# PROBLEM SET
- A) List every phrase that appears inside double quotation marks in the forum thread about David Stern and Jim Rome.
- B) In the forum thread about David Stern and Jim Rome, who witnesses the lottery according to the comment about live TV?
- C) Write the next reply in the forum thread about David Stern and Jim Rome, starting right after its final comment.

OT: Stern to Rome: "Stop beating your wife yet?"
cliffs: Jim Rome asks David Stern if the nba lottery is rigged, Stern's jimmies are good and rustled
http://fauxjohnmadden.lockerdome.com/media/98253998
Haha, that was hillarious
In case anyone doesn't know, this was a rhetorical question and David wasn't literally asking Jim if he beats his wife. Jim talked about that comment and said as such.
This is an old and commonly used phrase thats supposed to give a catch-22 because you cant Yes or No answer it (yes makes it seem like you did in the past, and no makes it seem like you are currently doing it). It's not an original line whatsoever.
The question was "Is the NBA lottery fixed?" He could have said "No" and laughed it off. It was a little unsettling that he hesitated, and then went with the "beating your wife" line. He doesn't need to be coy.
Personally, I've never understood why they can't just conduct the lottery on live TV, instead of doing it behind closed doors with some financial guy as a witness. That's not evidence that it's rigged, certainly, but it invites the speculation.
He's really just doing what most of us would do when asked the same question for the millionth time and you're tired of giving the same answer. Makes it easier when the asker is a guy like Rome.

# COLLECTED MATERIAL
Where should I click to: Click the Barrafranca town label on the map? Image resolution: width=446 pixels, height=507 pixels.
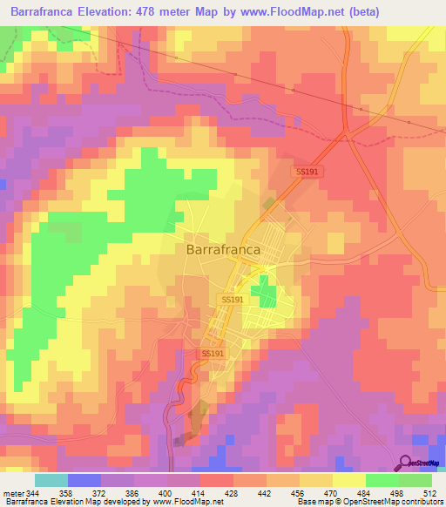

# RESPONSES IN ORDER
- A)
- "Stop beating your wife yet?"
- "Is the NBA lottery fixed?"
- "No"
- "beating your wife"

- B) Some financial guy witnesses it, behind closed doors.

- C)
OK, but he could avoid hearing the question if he'd let the actual lotto drawing take place on live TV, instead of doing it behind closed doors and then announcing the results afterward.
All he needs to do to make the belief it is fixed go away if do the drawing on live TV in front of all the teams' representatives and audience. I will always believe it is fixed until the NBA decides to do that. Look at the Cavs last year. They were GIVEN the first and fourth pick after Dan Gilbert bitched about tampering with Lebron. Stern didn't want a lawsuit, so he gave the Cavs the first and fourth picks.
I agree with your point but the Cavs received the No.1 pick from the Mo Williams trade.
OK, but he could avoid hearing the question if he'd let the actual lotto drawing take place on live TV,
No he couldn't. You can see video anywhere you like of the very first draft lottery in 1985 and that's the one that caused people to say it was rigged in the first place. People will believe it's rigged because they want to, the same way people believe in aliens or a CIA conspiracy to assassinate Kennedy.
a newsletter I could subscribe to?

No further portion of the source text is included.